[Data extracted from a collection]
==================================================

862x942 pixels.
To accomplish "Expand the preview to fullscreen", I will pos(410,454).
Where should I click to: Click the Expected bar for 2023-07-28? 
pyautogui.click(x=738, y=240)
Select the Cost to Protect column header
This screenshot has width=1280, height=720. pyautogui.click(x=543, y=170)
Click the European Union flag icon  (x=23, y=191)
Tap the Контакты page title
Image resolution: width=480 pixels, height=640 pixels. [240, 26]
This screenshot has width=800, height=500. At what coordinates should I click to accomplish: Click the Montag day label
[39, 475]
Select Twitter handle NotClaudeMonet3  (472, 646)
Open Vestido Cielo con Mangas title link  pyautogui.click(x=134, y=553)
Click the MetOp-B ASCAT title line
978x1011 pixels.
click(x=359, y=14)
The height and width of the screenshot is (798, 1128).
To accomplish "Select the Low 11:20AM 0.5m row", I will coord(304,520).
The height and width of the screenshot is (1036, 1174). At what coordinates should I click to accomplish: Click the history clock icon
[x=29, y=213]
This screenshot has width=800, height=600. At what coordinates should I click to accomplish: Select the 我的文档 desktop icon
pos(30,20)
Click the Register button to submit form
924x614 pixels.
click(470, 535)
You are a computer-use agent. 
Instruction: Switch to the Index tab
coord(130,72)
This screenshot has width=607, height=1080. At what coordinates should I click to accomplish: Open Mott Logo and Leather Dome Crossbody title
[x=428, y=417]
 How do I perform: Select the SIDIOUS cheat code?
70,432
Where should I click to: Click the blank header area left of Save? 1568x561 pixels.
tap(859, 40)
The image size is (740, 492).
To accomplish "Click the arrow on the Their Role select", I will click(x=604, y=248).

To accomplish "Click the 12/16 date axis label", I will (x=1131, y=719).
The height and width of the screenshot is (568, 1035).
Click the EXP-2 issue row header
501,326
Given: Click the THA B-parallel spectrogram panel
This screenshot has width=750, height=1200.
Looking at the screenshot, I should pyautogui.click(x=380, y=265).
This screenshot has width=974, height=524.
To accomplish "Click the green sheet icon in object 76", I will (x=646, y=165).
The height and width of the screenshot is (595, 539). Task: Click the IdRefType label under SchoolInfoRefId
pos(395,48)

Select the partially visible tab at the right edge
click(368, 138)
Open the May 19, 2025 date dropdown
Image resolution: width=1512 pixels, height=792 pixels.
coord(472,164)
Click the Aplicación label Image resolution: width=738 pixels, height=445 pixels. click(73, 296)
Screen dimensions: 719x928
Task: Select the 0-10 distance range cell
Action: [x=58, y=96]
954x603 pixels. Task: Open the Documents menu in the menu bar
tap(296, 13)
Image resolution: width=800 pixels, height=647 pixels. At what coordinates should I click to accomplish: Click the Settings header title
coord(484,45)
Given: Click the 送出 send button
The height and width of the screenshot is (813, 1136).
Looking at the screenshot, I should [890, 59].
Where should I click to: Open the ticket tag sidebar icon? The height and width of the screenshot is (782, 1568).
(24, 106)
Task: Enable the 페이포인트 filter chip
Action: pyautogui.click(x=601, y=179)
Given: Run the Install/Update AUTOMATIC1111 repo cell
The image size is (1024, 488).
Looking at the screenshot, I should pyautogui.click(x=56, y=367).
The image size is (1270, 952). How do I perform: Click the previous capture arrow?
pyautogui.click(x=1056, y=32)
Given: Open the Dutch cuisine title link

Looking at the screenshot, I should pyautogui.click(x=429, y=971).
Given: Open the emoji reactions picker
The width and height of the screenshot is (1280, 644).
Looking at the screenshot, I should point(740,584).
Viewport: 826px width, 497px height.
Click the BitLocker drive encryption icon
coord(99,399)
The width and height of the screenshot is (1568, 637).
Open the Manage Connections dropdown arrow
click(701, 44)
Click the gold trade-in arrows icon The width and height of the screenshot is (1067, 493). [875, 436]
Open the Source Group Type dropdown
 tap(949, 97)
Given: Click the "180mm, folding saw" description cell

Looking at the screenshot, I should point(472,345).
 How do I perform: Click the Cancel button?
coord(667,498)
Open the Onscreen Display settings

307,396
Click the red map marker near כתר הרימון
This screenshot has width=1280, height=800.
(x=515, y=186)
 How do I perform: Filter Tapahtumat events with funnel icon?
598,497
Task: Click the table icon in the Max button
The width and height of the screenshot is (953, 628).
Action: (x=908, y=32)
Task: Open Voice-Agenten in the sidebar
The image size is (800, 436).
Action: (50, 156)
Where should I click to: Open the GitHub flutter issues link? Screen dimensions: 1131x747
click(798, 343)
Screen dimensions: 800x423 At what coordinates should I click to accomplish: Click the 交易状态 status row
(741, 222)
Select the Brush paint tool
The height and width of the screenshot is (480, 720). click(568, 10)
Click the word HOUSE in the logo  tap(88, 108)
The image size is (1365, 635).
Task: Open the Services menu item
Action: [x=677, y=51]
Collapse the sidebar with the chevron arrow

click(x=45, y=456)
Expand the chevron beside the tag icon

==================================================

**Problem to solve**. Please transcribe all of the data above exactly.

**Worked solution**.
862x942 pixels.
To accomplish "Expand the preview to fullscreen", I will pos(410,454).
Where should I click to: Click the Expected bar for 2023-07-28? 
pyautogui.click(x=738, y=240)
Select the Cost to Protect column header
This screenshot has width=1280, height=720. pyautogui.click(x=543, y=170)
Click the European Union flag icon  (x=23, y=191)
Tap the Контакты page title
Image resolution: width=480 pixels, height=640 pixels. [240, 26]
This screenshot has width=800, height=500. At what coordinates should I click to accomplish: Click the Montag day label
[39, 475]
Select Twitter handle NotClaudeMonet3  (472, 646)
Open Vestido Cielo con Mangas title link  pyautogui.click(x=134, y=553)
Click the MetOp-B ASCAT title line
978x1011 pixels.
click(x=359, y=14)
The height and width of the screenshot is (798, 1128).
To accomplish "Select the Low 11:20AM 0.5m row", I will coord(304,520).
The height and width of the screenshot is (1036, 1174). At what coordinates should I click to accomplish: Click the history clock icon
[x=29, y=213]
This screenshot has width=800, height=600. At what coordinates should I click to accomplish: Select the 我的文档 desktop icon
pos(30,20)
Click the Register button to submit form
924x614 pixels.
click(470, 535)
You are a computer-use agent. 
Instruction: Switch to the Index tab
coord(130,72)
This screenshot has width=607, height=1080. At what coordinates should I click to accomplish: Open Mott Logo and Leather Dome Crossbody title
[x=428, y=417]
 How do I perform: Select the SIDIOUS cheat code?
70,432
Where should I click to: Click the blank header area left of Save? 1568x561 pixels.
tap(859, 40)
The image size is (740, 492).
To accomplish "Click the arrow on the Their Role select", I will click(x=604, y=248).

To accomplish "Click the 12/16 date axis label", I will (x=1131, y=719).
The height and width of the screenshot is (568, 1035).
Click the EXP-2 issue row header
501,326
Given: Click the THA B-parallel spectrogram panel
This screenshot has width=750, height=1200.
Looking at the screenshot, I should pyautogui.click(x=380, y=265).
This screenshot has width=974, height=524.
To accomplish "Click the green sheet icon in object 76", I will (x=646, y=165).
The height and width of the screenshot is (595, 539). Task: Click the IdRefType label under SchoolInfoRefId
pos(395,48)

Select the partially visible tab at the right edge
click(368, 138)
Open the May 19, 2025 date dropdown
Image resolution: width=1512 pixels, height=792 pixels.
coord(472,164)
Click the Aplicación label Image resolution: width=738 pixels, height=445 pixels. click(73, 296)
Screen dimensions: 719x928
Task: Select the 0-10 distance range cell
Action: [x=58, y=96]
954x603 pixels. Task: Open the Documents menu in the menu bar
tap(296, 13)
Image resolution: width=800 pixels, height=647 pixels. At what coordinates should I click to accomplish: Click the Settings header title
coord(484,45)
Given: Click the 送出 send button
The height and width of the screenshot is (813, 1136).
Looking at the screenshot, I should [890, 59].
Where should I click to: Open the ticket tag sidebar icon? The height and width of the screenshot is (782, 1568).
(24, 106)
Task: Enable the 페이포인트 filter chip
Action: pyautogui.click(x=601, y=179)
Given: Run the Install/Update AUTOMATIC1111 repo cell
The image size is (1024, 488).
Looking at the screenshot, I should pyautogui.click(x=56, y=367).
The image size is (1270, 952). How do I perform: Click the previous capture arrow?
pyautogui.click(x=1056, y=32)
Given: Open the Dutch cuisine title link

Looking at the screenshot, I should pyautogui.click(x=429, y=971).
Given: Open the emoji reactions picker
The width and height of the screenshot is (1280, 644).
Looking at the screenshot, I should point(740,584).
Viewport: 826px width, 497px height.
Click the BitLocker drive encryption icon
coord(99,399)
The width and height of the screenshot is (1568, 637).
Open the Manage Connections dropdown arrow
click(701, 44)
Click the gold trade-in arrows icon The width and height of the screenshot is (1067, 493). [875, 436]
Open the Source Group Type dropdown
 tap(949, 97)
Given: Click the "180mm, folding saw" description cell

Looking at the screenshot, I should point(472,345).
 How do I perform: Click the Cancel button?
coord(667,498)
Open the Onscreen Display settings

307,396
Click the red map marker near כתר הרימון
This screenshot has width=1280, height=800.
(x=515, y=186)
 How do I perform: Filter Tapahtumat events with funnel icon?
598,497
Task: Click the table icon in the Max button
The width and height of the screenshot is (953, 628).
Action: (x=908, y=32)
Task: Open Voice-Agenten in the sidebar
The image size is (800, 436).
Action: (50, 156)
Where should I click to: Open the GitHub flutter issues link? Screen dimensions: 1131x747
click(798, 343)
Screen dimensions: 800x423 At what coordinates should I click to accomplish: Click the 交易状态 status row
(741, 222)
Select the Brush paint tool
The height and width of the screenshot is (480, 720). click(568, 10)
Click the word HOUSE in the logo  tap(88, 108)
The image size is (1365, 635).
Task: Open the Services menu item
Action: [x=677, y=51]
Collapse the sidebar with the chevron arrow

click(x=45, y=456)
Expand the chevron beside the tag icon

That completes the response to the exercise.